Connectedness of centralizer exercise
I wrote up my findings in this short note. In brief: the exercise is incorrect. Both centralizers are connected. I confirmed with the authors that the intention of the exercise was an exhibition of Springer's 1966 result that a regular element does not lie in the connected component of its centralizer in a few cases, including symplectic groups in characteristic 2. Unfortunately the element given is not regular. The short note contains an example regular element, a calculation of its centralizer, and the decomposition into its connected components.
To find the connected components one has to factor the defining equations. For $C_{GL}$ this is easy: they are irreducible, and the entire centralizer is its own irreducible component. For $C_{Sp}$ this is a bit more challenging as the two polynomials together still define an irreducible system of polynomial equations. The exercise was intended to be easy: for the regular element, the centralizer factors into two obviously irreducible systems.
Since writing up the solution, I have had help proving the centralizer is connected using more elementary methods, mostly using pre-1920s mathematics.

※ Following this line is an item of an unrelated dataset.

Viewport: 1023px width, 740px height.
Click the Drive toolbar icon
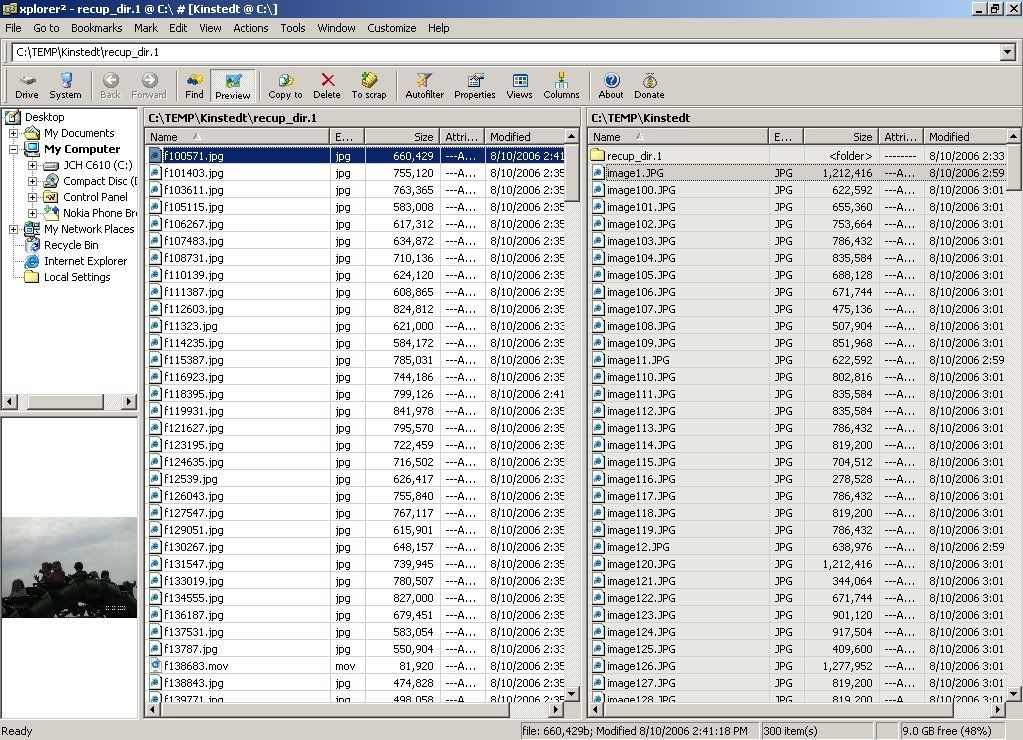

However, a few of the details are still too complicated to justify giving here (where I believe one would like a clear and simple explanation for LVK, and a group theoretic explanation for me).
As far as the importance of connectedness in group theory, this remains a mystery. Certainly no-one who helped me over the course of several weeks used the group structure to solve it, though I believe it could be possible to do so.

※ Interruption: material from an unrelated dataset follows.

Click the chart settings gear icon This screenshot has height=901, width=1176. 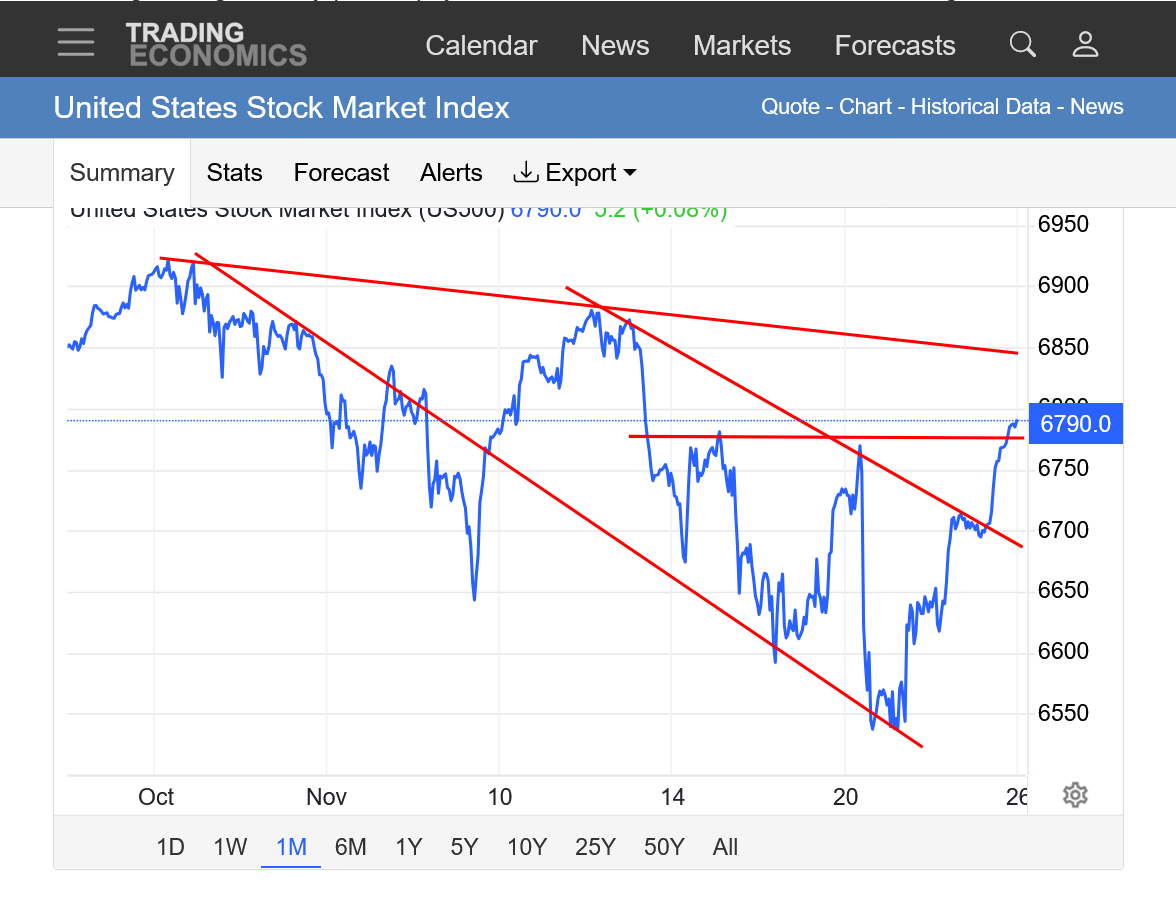(1075, 795)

I think the claim in the OP is mistaken, because of the following : define for $t \in K$,
$$ p(t)= \left(\begin{smallmatrix}1&t&.0&0.\\0.&1&0.&0.\\0.&0.&1&-t\\.0&0.&0.&1\end{smallmatrix}\right) $$
Then $p$ is polynomial and hence continuous for the Zariski topology. As the image of a connected set by a continuous map stays connected, we deduce that $p(K)$ is connected. So $p(O)=I$ and $p(1)=t$ are in the same connected component, (they are in fact "arcwise connected") contrary to the original claim.